ETHEL BARRYMORE - DOCUMENT DOUBLE SIGNED 10/15/1946 - HFSID 289123
Price: $1,200.00
ETHEL BARRYMORE
Consent form authorizing the Motion Picture Relief Fund to reproduce Ethel
Barrymore's signature and likeness for a series of stamps raising money for needy film
industry veterans. The form is signed twice by Barrymore, once as an autograph sample
and again to grant permission. A remarkable, perfectly verified example!
Document signed twice: "Ethel Barrymore", 1 page, 8½x11. Hollywood, California, 1946
October 15. Ethel Barrymore grants to the Motion Picture Relief Fund, Inc., its successors
and assigns, the exclusive right, to use his name, autograph, photographic likeness, or artist's
sketch of the likeness, for reproduction on engraved, embossed or printed stamps, and in
stamp albums, and in connection with the advertising and exploitation of these stamps and
stamp albums for sale throughout the world.
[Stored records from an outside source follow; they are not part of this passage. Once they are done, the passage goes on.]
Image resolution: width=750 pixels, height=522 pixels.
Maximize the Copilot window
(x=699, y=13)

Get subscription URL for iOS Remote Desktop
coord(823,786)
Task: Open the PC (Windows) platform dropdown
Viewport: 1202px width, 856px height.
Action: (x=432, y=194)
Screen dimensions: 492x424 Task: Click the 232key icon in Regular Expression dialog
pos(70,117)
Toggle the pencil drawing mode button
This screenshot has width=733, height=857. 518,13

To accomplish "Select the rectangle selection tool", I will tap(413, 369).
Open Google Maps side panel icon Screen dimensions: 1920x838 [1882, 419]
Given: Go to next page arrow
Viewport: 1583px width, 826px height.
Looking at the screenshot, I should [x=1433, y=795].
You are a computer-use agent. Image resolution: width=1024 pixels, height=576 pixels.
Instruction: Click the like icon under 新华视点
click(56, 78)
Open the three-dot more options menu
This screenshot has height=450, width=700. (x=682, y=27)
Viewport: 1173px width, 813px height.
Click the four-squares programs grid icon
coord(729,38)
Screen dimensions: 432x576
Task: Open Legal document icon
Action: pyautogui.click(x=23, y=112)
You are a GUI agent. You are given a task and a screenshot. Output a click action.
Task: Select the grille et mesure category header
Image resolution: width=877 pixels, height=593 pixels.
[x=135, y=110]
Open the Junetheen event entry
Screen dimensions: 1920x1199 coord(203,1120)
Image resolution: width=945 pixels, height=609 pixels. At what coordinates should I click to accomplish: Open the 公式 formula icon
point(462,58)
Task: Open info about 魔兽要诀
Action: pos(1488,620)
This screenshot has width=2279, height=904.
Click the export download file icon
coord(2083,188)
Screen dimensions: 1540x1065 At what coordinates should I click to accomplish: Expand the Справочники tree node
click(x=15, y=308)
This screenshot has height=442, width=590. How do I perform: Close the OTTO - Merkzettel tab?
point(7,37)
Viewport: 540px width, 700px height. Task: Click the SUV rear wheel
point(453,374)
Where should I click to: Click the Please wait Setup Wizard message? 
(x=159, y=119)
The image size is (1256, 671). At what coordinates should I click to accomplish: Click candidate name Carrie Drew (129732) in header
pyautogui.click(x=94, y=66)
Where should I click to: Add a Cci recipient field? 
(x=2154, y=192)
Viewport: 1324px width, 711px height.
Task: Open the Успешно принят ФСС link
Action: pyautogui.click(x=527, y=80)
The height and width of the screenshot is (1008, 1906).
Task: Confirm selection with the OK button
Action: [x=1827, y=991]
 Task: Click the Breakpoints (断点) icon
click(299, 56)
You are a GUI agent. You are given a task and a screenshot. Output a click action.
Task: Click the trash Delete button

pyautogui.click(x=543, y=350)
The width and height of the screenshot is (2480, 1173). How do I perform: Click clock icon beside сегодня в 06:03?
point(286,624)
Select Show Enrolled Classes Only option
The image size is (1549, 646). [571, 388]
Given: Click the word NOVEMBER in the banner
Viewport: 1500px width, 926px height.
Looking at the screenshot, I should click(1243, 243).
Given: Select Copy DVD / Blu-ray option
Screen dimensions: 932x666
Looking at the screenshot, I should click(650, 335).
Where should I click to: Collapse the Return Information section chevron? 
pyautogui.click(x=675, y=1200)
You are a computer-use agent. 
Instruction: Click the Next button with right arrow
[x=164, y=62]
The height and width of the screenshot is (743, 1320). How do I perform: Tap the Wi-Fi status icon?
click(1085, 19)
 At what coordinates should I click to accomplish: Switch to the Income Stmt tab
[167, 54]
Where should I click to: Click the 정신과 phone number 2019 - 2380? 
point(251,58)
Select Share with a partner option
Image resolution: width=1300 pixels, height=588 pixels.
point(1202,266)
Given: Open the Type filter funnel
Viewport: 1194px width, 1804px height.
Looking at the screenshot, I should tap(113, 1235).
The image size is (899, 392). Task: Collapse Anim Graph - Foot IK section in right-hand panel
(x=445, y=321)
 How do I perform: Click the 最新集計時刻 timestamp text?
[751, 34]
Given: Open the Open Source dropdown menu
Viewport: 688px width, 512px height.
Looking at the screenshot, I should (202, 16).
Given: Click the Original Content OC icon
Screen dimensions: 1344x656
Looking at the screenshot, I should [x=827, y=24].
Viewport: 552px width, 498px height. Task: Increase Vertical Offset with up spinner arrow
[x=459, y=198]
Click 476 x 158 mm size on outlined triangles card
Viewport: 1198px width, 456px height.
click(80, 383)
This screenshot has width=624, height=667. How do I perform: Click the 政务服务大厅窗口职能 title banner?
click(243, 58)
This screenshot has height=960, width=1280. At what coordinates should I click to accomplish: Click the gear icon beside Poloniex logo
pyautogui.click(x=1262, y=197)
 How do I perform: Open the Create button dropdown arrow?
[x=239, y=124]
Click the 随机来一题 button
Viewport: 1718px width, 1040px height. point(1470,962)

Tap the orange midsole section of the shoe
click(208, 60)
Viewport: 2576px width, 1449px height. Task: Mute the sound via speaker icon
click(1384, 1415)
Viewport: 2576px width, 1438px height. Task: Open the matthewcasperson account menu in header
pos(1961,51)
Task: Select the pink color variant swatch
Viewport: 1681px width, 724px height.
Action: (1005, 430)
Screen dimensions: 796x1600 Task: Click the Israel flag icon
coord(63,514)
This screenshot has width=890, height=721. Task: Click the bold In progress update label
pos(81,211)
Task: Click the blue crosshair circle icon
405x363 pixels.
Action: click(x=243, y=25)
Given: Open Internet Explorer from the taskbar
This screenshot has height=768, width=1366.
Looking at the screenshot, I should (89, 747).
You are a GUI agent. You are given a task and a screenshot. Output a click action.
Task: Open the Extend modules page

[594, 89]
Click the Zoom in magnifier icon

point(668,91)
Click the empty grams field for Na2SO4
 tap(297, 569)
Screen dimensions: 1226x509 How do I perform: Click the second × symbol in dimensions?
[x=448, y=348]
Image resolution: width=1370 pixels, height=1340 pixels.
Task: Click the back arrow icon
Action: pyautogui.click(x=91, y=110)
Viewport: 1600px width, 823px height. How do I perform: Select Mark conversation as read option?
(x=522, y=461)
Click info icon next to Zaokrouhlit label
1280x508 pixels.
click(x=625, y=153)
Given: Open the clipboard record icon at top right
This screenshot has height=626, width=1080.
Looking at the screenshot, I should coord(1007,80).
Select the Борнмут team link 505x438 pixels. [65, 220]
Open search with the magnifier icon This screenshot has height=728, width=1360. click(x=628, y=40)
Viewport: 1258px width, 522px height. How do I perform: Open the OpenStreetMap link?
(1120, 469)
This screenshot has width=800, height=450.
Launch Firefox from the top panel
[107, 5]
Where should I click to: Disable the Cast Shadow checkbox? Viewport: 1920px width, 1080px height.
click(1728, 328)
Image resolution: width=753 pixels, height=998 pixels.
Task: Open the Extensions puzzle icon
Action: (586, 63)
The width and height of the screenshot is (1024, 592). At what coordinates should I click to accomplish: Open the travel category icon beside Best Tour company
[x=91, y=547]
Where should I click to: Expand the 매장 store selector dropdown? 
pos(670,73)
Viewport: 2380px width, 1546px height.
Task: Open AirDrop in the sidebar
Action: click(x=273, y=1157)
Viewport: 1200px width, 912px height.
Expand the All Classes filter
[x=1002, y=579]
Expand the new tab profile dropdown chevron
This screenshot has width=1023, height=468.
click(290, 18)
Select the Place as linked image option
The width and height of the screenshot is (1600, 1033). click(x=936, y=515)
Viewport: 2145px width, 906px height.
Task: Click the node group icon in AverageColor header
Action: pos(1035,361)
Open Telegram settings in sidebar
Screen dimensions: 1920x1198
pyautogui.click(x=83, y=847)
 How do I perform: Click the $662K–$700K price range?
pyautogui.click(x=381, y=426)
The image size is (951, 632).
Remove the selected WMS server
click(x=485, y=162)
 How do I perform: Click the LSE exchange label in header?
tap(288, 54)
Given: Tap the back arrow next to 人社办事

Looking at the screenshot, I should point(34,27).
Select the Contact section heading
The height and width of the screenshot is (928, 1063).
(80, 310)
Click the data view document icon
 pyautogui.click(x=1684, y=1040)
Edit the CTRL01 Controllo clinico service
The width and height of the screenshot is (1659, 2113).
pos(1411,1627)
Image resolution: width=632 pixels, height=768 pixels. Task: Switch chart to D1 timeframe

Ethel Barrymore (1879-1959), born Ethel Mae
Blythe, was a member of the long-established American theatrical family that included
brothers John and Lionel, with whom she would appear in one film, Rasputin and the
Empress (1932). First gaining popularity in Europe, Barrymore returned to New York City
after an engagement with Henry Irving in London. Under the Frohman banner, she
appeared on Broadway in Clyde Fitch's Captain Jinks of the Horse Marines (1901), achieving
instant success (the play was revived in 1907). Although her original desire was to become a
concert pianist, Barrymore made the theater her home and gained a reputation as an actress
of dignity and warmth. Her most endearing portrayal was in The Corn is Green (on
Broadway at the National and Royale Theatres from November 26,1940-January 17, 1942
and at the Martin Beck Theatre from May 3-June 19, 1943). Barrymore also appeared in
several films, winning an Academy Award for Best Supporting Actress in None But The
Lonely Heart. She was also nominated for Best Supporting Actress Oscars for The Spiral
Staircase (1946), The Paradine Case (1947) and Pinky (1949). Her other film credits also
include The Farmer's Daughter (1947), Portrait of Jennie (1948), Main Street to Broadway
(1953, with her brother Lionel in his last film appearance) and Young at Heart (1954), and
Barrymore also hosted and occasionally acted in a TV anthology, Ethel Barrymore Theatre
(1956). Although she also acted in several other anthology series from 1950-1956, her
assessment of the medium was, "It's hell." A theater bearing Barrymore's name was opened in
New York City in 1928. The Motion Picture Relief Fund was founded in 1921 to assist ill
and needy film industry veterans, as expressed in its motto: "We take care of our own." The
fund raised money through voluntary payroll deductions and celebrity events. As President of
the Fund from 1939 until his death in 1956, film and radio star Jean Hersholt conceived
Hollywood Star Stamps as a fundraising method. These stamps, 468 in all, were sold at
dime stores after World War II in sheets of 6-12, at 10 cents per sheet, and were an immediate
hit with collectors. Now called the Motion Picture and Television Fund, the non-profit
organization funds its own hospital and retirement home. It confers the Jean Hersholt
Humanitarian Award annually at the Academy Awards ceremony to "an individual in the
motion picture industry whose humanitarian efforts have brought credit to the industry."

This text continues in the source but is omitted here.